* What is required:
Look through the listing underneath for "computer", and copy every line that has it.

● ● ● ● ●

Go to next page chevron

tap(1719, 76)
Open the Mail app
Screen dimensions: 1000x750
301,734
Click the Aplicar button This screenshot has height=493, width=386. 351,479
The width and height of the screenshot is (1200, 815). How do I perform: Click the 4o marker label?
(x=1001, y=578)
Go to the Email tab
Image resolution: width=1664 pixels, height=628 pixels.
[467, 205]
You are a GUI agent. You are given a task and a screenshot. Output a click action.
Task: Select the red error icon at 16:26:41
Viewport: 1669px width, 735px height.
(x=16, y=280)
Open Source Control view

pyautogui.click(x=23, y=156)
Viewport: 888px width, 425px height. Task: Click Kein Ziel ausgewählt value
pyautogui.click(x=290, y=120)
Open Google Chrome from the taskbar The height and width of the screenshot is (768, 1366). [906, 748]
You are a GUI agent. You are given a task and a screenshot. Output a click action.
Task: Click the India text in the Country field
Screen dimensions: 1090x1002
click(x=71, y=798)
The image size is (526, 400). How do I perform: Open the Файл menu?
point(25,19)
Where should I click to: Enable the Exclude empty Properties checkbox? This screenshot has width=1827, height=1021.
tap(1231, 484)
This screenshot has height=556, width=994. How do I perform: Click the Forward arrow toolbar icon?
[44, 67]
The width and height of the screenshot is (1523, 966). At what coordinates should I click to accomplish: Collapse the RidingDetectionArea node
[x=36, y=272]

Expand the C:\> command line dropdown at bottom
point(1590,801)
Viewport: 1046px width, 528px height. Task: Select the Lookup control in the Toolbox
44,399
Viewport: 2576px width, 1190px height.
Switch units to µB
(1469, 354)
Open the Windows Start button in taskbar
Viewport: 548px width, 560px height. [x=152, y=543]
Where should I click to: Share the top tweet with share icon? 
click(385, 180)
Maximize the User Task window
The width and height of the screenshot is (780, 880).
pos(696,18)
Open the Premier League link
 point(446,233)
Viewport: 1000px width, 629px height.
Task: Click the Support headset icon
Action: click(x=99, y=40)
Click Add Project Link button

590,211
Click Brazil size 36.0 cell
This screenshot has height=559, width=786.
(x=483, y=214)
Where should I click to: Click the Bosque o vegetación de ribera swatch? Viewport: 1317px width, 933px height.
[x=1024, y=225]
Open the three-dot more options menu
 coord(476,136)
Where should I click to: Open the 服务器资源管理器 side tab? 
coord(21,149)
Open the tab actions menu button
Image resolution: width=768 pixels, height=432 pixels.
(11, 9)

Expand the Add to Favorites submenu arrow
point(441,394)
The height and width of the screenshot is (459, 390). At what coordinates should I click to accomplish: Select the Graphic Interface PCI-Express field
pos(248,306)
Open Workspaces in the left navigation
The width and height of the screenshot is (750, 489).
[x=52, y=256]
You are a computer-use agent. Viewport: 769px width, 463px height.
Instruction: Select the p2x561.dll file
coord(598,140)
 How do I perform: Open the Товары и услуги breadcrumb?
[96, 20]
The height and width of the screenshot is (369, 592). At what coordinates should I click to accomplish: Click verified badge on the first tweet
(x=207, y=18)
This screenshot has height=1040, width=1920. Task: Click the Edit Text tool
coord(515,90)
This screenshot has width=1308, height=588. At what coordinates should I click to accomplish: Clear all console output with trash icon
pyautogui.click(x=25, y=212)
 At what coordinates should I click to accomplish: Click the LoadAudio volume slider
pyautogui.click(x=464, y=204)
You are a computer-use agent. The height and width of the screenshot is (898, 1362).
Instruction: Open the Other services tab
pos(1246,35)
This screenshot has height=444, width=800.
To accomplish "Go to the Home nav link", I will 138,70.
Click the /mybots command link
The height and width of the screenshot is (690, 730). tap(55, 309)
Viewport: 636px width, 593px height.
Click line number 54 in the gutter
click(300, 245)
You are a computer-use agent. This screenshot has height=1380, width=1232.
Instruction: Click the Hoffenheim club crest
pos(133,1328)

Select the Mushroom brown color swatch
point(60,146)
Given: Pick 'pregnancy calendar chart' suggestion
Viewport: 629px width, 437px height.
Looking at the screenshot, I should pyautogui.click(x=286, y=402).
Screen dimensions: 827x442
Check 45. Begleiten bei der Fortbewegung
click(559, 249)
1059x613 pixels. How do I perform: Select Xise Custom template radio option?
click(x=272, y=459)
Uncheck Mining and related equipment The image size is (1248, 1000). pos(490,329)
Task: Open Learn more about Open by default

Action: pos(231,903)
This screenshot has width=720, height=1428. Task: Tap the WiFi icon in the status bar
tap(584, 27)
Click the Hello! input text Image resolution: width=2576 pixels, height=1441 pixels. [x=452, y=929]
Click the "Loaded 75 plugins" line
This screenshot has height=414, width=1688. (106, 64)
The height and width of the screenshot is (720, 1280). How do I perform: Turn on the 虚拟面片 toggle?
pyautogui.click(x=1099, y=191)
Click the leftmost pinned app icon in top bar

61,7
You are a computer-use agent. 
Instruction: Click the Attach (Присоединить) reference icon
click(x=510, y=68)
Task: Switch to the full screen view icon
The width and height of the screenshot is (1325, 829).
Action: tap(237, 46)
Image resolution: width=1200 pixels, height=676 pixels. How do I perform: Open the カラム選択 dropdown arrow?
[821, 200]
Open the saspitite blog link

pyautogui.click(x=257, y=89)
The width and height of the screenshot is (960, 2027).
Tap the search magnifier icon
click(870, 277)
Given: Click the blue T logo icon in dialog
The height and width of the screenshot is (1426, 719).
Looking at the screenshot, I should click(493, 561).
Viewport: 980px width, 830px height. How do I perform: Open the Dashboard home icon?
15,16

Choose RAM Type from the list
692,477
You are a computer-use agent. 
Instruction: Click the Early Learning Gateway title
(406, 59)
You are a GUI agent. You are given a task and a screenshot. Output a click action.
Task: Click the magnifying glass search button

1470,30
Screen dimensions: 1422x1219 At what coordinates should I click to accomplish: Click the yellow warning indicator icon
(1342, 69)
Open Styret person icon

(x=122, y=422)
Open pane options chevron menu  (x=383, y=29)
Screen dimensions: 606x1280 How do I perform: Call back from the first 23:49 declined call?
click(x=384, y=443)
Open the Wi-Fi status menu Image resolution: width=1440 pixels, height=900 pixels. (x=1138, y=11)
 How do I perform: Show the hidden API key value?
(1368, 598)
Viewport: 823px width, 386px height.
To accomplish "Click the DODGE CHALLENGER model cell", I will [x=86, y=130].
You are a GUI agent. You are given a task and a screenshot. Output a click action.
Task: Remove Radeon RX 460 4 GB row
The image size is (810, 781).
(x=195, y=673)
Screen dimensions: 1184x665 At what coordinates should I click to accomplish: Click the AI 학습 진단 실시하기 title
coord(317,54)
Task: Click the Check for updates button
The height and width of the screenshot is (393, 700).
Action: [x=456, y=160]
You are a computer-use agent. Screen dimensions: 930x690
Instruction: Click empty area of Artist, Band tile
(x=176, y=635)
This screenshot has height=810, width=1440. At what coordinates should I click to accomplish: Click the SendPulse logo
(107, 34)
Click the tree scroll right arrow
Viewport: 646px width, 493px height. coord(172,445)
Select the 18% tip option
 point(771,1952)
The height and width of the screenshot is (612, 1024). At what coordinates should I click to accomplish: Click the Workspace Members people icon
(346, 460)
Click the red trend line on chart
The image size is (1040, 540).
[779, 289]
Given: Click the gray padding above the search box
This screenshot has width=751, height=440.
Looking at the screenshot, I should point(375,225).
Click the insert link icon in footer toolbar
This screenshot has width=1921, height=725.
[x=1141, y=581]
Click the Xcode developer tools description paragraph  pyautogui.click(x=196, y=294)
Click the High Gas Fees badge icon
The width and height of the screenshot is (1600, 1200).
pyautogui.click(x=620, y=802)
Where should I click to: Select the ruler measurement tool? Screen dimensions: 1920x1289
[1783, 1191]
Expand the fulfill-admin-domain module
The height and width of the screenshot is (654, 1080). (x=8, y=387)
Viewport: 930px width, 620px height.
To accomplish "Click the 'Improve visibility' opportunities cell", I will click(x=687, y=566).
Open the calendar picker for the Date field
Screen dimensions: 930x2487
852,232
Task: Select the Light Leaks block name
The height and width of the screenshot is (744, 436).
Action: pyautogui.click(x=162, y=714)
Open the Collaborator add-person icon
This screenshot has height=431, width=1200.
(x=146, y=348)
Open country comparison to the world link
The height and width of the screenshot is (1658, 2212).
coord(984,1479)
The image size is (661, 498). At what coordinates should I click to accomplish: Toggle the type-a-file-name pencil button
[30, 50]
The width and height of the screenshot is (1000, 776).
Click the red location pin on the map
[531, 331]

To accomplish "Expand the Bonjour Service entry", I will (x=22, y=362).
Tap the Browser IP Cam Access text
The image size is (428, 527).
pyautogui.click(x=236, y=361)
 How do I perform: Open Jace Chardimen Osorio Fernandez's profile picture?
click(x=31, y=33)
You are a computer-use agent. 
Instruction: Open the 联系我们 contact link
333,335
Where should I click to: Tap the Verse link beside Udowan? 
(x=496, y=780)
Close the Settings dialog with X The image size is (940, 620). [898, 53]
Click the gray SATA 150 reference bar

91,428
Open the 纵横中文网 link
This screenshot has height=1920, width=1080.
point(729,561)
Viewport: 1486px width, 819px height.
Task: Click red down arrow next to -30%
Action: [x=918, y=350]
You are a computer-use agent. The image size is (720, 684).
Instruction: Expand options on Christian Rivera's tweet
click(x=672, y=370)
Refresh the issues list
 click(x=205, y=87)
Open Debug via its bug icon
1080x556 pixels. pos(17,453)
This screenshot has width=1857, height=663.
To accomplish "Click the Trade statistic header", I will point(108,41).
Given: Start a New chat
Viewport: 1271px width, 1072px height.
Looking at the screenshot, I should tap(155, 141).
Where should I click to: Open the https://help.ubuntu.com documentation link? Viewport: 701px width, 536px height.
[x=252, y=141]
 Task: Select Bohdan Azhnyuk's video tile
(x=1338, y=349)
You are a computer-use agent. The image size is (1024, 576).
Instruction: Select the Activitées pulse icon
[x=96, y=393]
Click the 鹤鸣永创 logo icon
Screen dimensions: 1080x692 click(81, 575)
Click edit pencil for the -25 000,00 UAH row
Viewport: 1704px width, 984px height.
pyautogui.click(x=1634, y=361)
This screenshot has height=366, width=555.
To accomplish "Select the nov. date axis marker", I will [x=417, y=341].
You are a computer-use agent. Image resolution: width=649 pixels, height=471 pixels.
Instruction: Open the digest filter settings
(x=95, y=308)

● ● ● ● ●

* Result:
You are a computer-use agent. Viewport: 769px width, 463px height.
You are a computer-use agent. The height and width of the screenshot is (898, 1362).
You are a computer-use agent. This screenshot has height=1380, width=1232.
You are a computer-use agent. 
You are a computer-use agent. 
You are a computer-use agent. Screen dimensions: 930x690
You are a computer-use agent. 
You are a computer-use agent. The image size is (720, 684).
You are a computer-use agent. The image size is (1024, 576).
You are a computer-use agent. Image resolution: width=649 pixels, height=471 pixels.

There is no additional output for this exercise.